Pleasure and the Pandemic: LaMama Moves! Outdoors

Pleasure and the Pandemic: LaMama Moves! Outdoors
Jasmine Hearn Photo © by Steven Pisano

Shared Program: LaMama Moves! Dance Festival 2021
Jasmine Hearn/ Songs from Pleasure Memory
Sugar Vendil/ Test Sites
Outdoors at Downtown Art/Alpha Omega, New York City
May 23, 2021


Sixty years after the Sixties, The East Village can still feel like the most sensuous part of New York.  Like their spiritual forebears, people in this low-rise, low-rent district live for pleasure – erotic, psychedelic and aesthetic.  So it felt right that a graffiti-scarred vacant lot on East 3rd Street was the scene for a revival of live experimental theater in the dying days of the pandemic. 

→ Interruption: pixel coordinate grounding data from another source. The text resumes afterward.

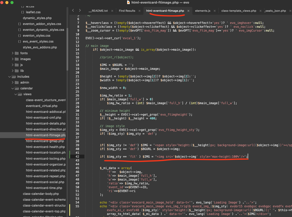Switch to the class-template_views.php tab
The width and height of the screenshot is (292, 217).
click(238, 11)
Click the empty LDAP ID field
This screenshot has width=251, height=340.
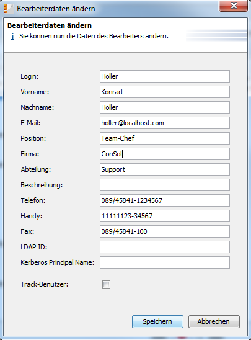click(165, 247)
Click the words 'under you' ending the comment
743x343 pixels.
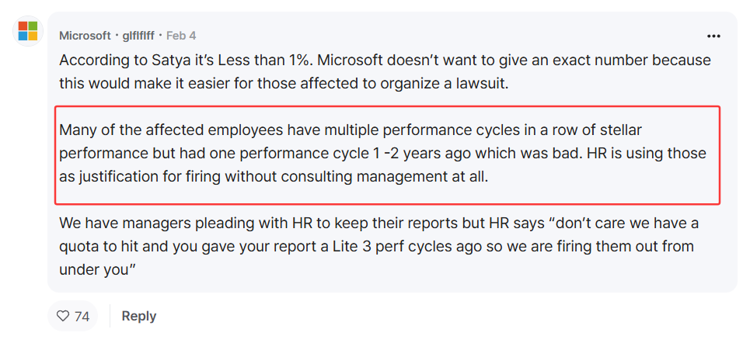click(98, 270)
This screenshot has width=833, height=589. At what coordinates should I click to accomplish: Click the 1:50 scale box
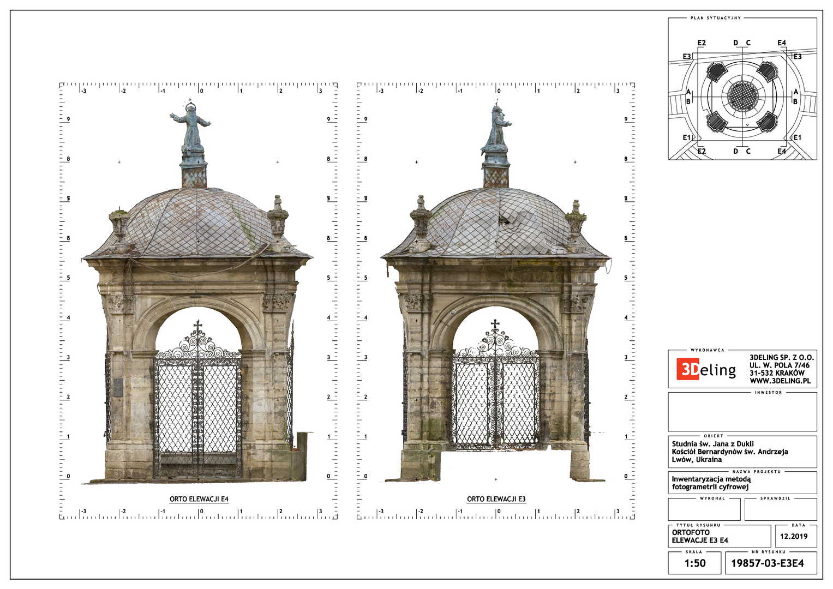(695, 563)
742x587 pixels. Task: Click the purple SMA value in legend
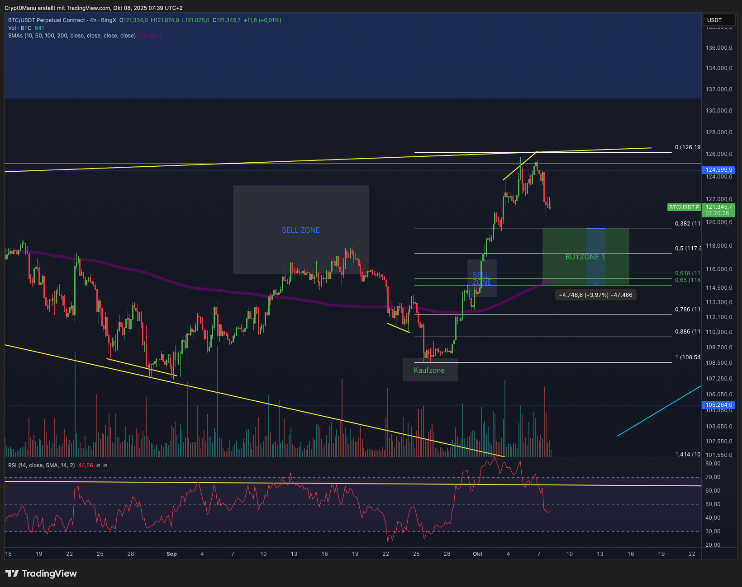click(x=151, y=36)
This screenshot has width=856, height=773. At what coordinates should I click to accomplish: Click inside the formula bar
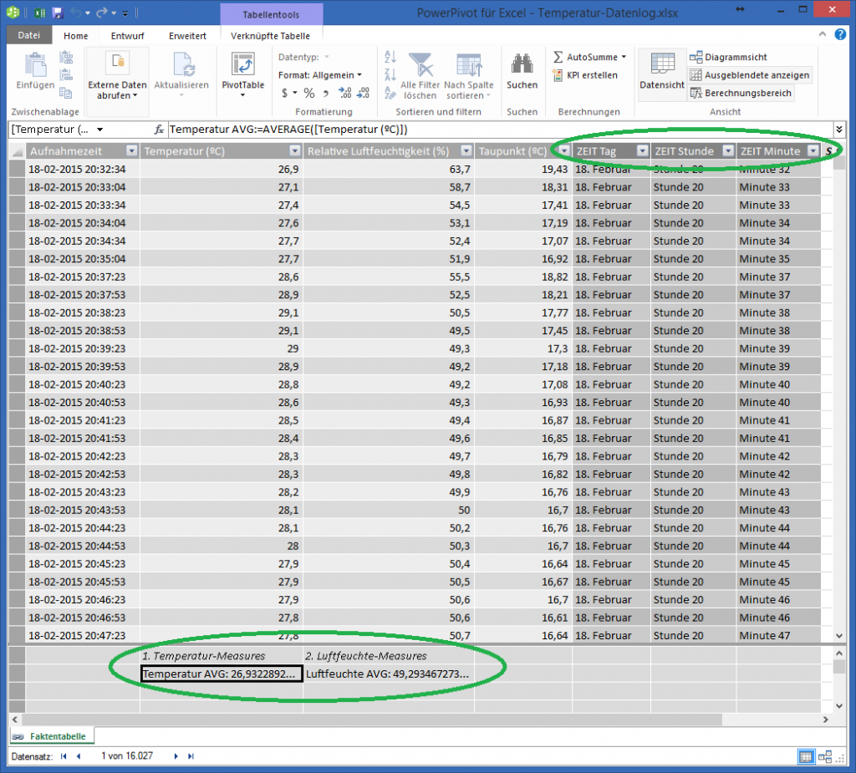(376, 130)
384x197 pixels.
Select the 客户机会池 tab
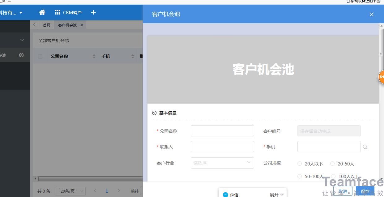pyautogui.click(x=67, y=25)
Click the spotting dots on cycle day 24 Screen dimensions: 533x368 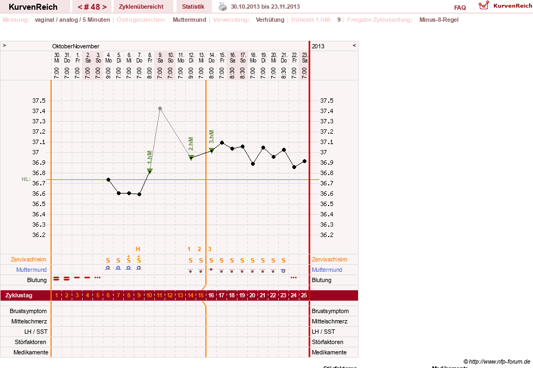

Interdisciplinary artists Jasmine Hearn and Sugar Vendil concluded the 2021 LaMama Moves Dance Festival with emotionally charged solos, under a patch of blue sky on a sultry Sunday.     

The stage covered half the lot, but it didn’t seem big enough for Hearn (pronoun “they”) who danced to three songs from their upcoming album Pleasure Memories. Hearn sang along with the soundtrack as they whirled, dove, and slid across the floor, spilling over the edge, slamming up against the wall of the adjacent building.  A child of south Texas, Hearn undressed and dressed on stage, pulled pants on inside-out, then ducked into what looked like a slave’s gunny sack. All this was mockumented by a buddy called Missy, who scrawled squiggles upside-down on a poster board held like an apron. Inside-out, upside-down and all over the place, they smiled recalling pleasures of the past and cried out with desire for pleasures to come. Their bottom line was survival, and they made it through. 

Photos © by Steven Pisano

Sugar Vendil, a second-generation Filipinx-American, took a grimmer view of a year that saw racial and political turmoil erupt into anti-Asian violence.  She performed several of her Test Sites, brief experiments in process and form—whose title is also a reminder of US nuclear tests that devastated Pacific islands, leaving them radioactive to this day.  (Anyone remember Eniwetok?)

Like Hearn, Vendil’s ambience was a mix of live song and processed soundtrack, plus various forms of the piano: In one piece, she plunked the keys of a toy baby grand. In another she ran her hands wildly across a miniature keyboard. 

In “This Too Shall Pass,” Vendil used repetitive movement clashing with inchoate sound to evoke the madness of pandemic life—one day just like the next, amid a storm of conflicting emotions.  At the end of this exercise she invited the audience to join in a primal scream, which felt good – conclusive, hopeful, fun. 

For a finale she was joined by five Asian women, planted in the audience, who came to the stage bearing wildflower bouquets and bubble tea. Vendil helped herself to a bubble tea and was surrounded by community and love.  Thus passes the pandemic, we pray.